**WHAT IS EXPECTED**
Each entry needs to be reproduced exactly as it is.

-------- RECORDED DATA --------

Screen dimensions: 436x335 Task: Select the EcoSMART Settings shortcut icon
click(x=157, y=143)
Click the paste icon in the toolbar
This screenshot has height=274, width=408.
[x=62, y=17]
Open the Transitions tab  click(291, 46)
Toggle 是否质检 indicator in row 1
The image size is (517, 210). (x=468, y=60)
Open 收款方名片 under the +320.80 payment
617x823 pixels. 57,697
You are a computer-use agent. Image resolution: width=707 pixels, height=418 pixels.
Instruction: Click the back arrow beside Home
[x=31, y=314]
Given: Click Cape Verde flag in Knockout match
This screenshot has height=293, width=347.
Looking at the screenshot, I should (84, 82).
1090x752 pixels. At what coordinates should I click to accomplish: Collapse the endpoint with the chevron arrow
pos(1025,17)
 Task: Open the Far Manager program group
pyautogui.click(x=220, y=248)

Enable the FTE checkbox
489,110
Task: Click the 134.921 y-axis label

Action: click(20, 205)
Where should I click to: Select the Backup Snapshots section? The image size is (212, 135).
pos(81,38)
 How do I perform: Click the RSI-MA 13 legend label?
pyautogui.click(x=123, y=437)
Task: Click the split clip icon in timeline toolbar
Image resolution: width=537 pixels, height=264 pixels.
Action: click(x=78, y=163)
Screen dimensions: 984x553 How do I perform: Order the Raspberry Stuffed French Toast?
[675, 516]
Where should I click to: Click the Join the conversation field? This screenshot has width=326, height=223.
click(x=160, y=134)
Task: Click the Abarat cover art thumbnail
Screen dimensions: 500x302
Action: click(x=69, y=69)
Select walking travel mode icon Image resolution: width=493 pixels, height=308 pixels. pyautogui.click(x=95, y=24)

--------

**YOUR RESPONSE**
Screen dimensions: 436x335 Task: Select the EcoSMART Settings shortcut icon
click(x=157, y=143)
Click the paste icon in the toolbar
This screenshot has height=274, width=408.
[x=62, y=17]
Open the Transitions tab  click(291, 46)
Toggle 是否质检 indicator in row 1
The image size is (517, 210). (x=468, y=60)
Open 收款方名片 under the +320.80 payment
617x823 pixels. 57,697
You are a computer-use agent. Image resolution: width=707 pixels, height=418 pixels.
Instruction: Click the back arrow beside Home
[x=31, y=314]
Given: Click Cape Verde flag in Knockout match
This screenshot has height=293, width=347.
Looking at the screenshot, I should (84, 82).
1090x752 pixels. At what coordinates should I click to accomplish: Collapse the endpoint with the chevron arrow
pos(1025,17)
 Task: Open the Far Manager program group
pyautogui.click(x=220, y=248)

Enable the FTE checkbox
489,110
Task: Click the 134.921 y-axis label

Action: click(20, 205)
Where should I click to: Select the Backup Snapshots section? The image size is (212, 135).
pos(81,38)
 How do I perform: Click the RSI-MA 13 legend label?
pyautogui.click(x=123, y=437)
Task: Click the split clip icon in timeline toolbar
Image resolution: width=537 pixels, height=264 pixels.
Action: click(x=78, y=163)
Screen dimensions: 984x553 How do I perform: Order the Raspberry Stuffed French Toast?
[675, 516]
Where should I click to: Click the Join the conversation field? This screenshot has width=326, height=223.
click(x=160, y=134)
Task: Click the Abarat cover art thumbnail
Screen dimensions: 500x302
Action: click(x=69, y=69)
Select walking travel mode icon Image resolution: width=493 pixels, height=308 pixels. pyautogui.click(x=95, y=24)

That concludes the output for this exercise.